Urban News Staff Reports
A new compilation of regulatory enforcement actions shows that states have collected $17 billion in penalties from financial services companies over the past two decades.
The data was assembled as part of the latest expansion of Violation Tracker, a database produced by the Corporate Research Project of Good Jobs First. It is free to use at https://www.goodjobsfirst.org/violation-tracker
“The role of state regulators has become more important than ever, given the weakening of enforcement at the federal level,” said Good Jobs First Research Director Philip Mattera, who leads the work on Violation Tracker.
Good Jobs First collected data on 15,000 successful cases brought by state banking, consumer finance, securities and insurance regulatory agencies over the past two decades with penalties of at least $5,000. The number of cases and penalty amounts vary greatly from state to state.
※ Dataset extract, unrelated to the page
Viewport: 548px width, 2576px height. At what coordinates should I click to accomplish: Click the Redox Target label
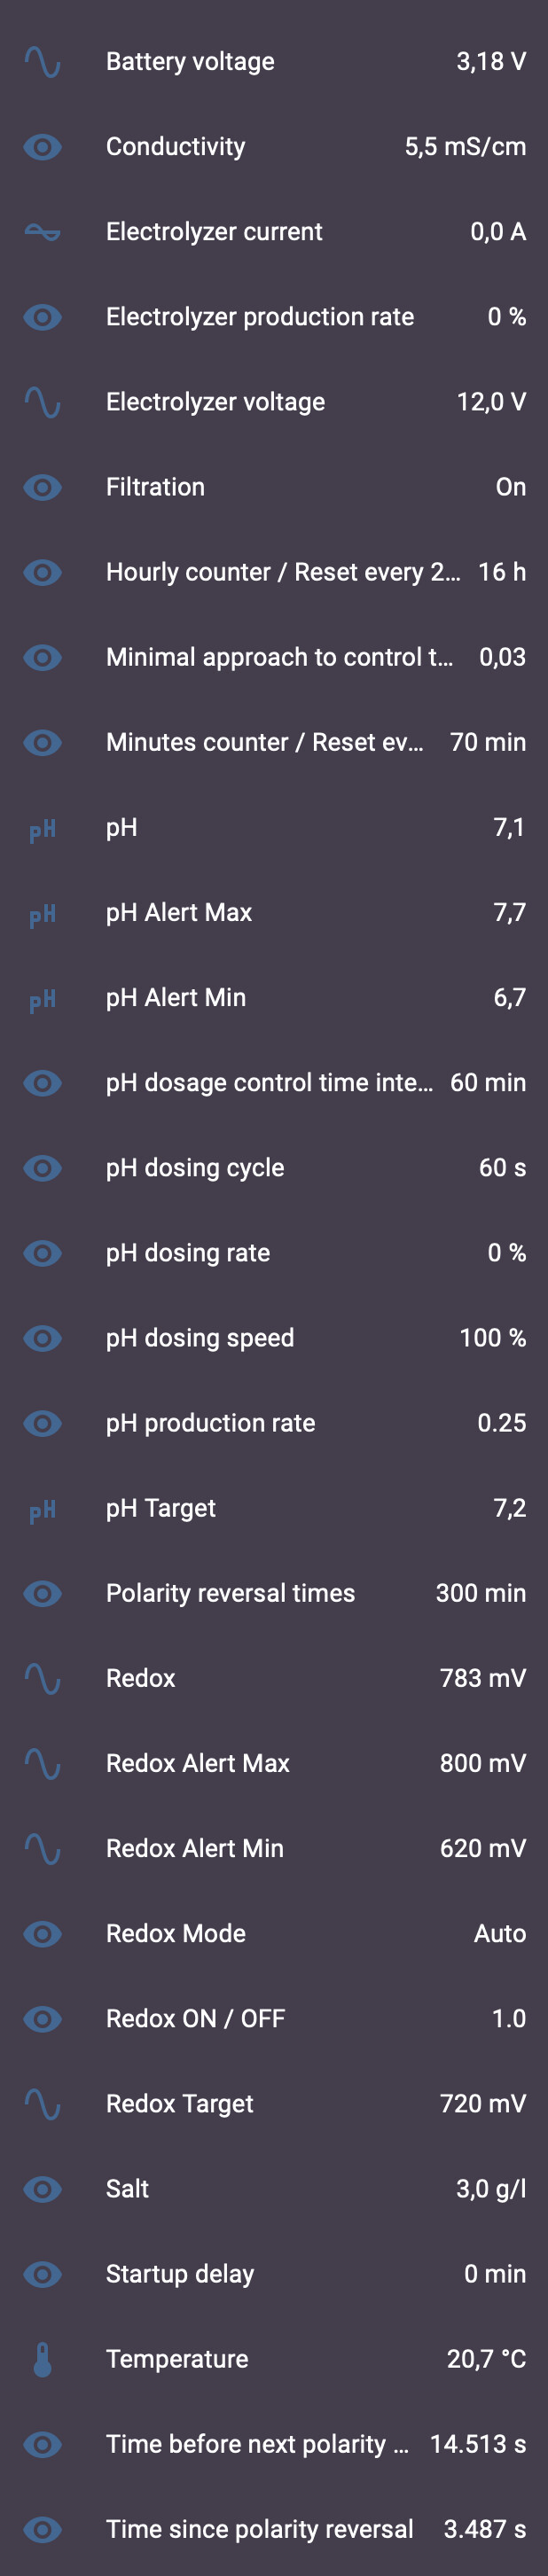pyautogui.click(x=180, y=2104)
New Jersey is one of several states that collected more than $100 million in penalties totaling $339 million in 398 cases.
The most aggressive state is New York, whose penalty total is more than $11 billion, derived from 412 cases. Its Department of Financial Services has gone after the world’s biggest financial institutions and has won major settlements such as the $2.2 billion paid by the French bank BNP Paribas for violating international economic sanctions.
California is second in penalties at just over $1 billion but far ahead of all other states in the number of cases with a total of more than 2,000 successful actions. Its biggest settlement was the $225 million paid in 2017 by Ocwen Loan Servicing for mortgage abuses.
Good Jobs First also identified more than 100 cases in which financial regulators from different states brought action jointly and collected about $2 billion in penalties since 2000. The most-penalized companies in these cases are: Citigroup ($251 million), American International Group ($204 million), and Bank of America ($201 million).
With the addition of the new state cases, Violation Tracker now contains 437,000 entries with total penalties of $627 billion. It covers workplace, financial, environmental, safety, healthcare and other actions brought by more than 50 federal and 200 state and local agencies.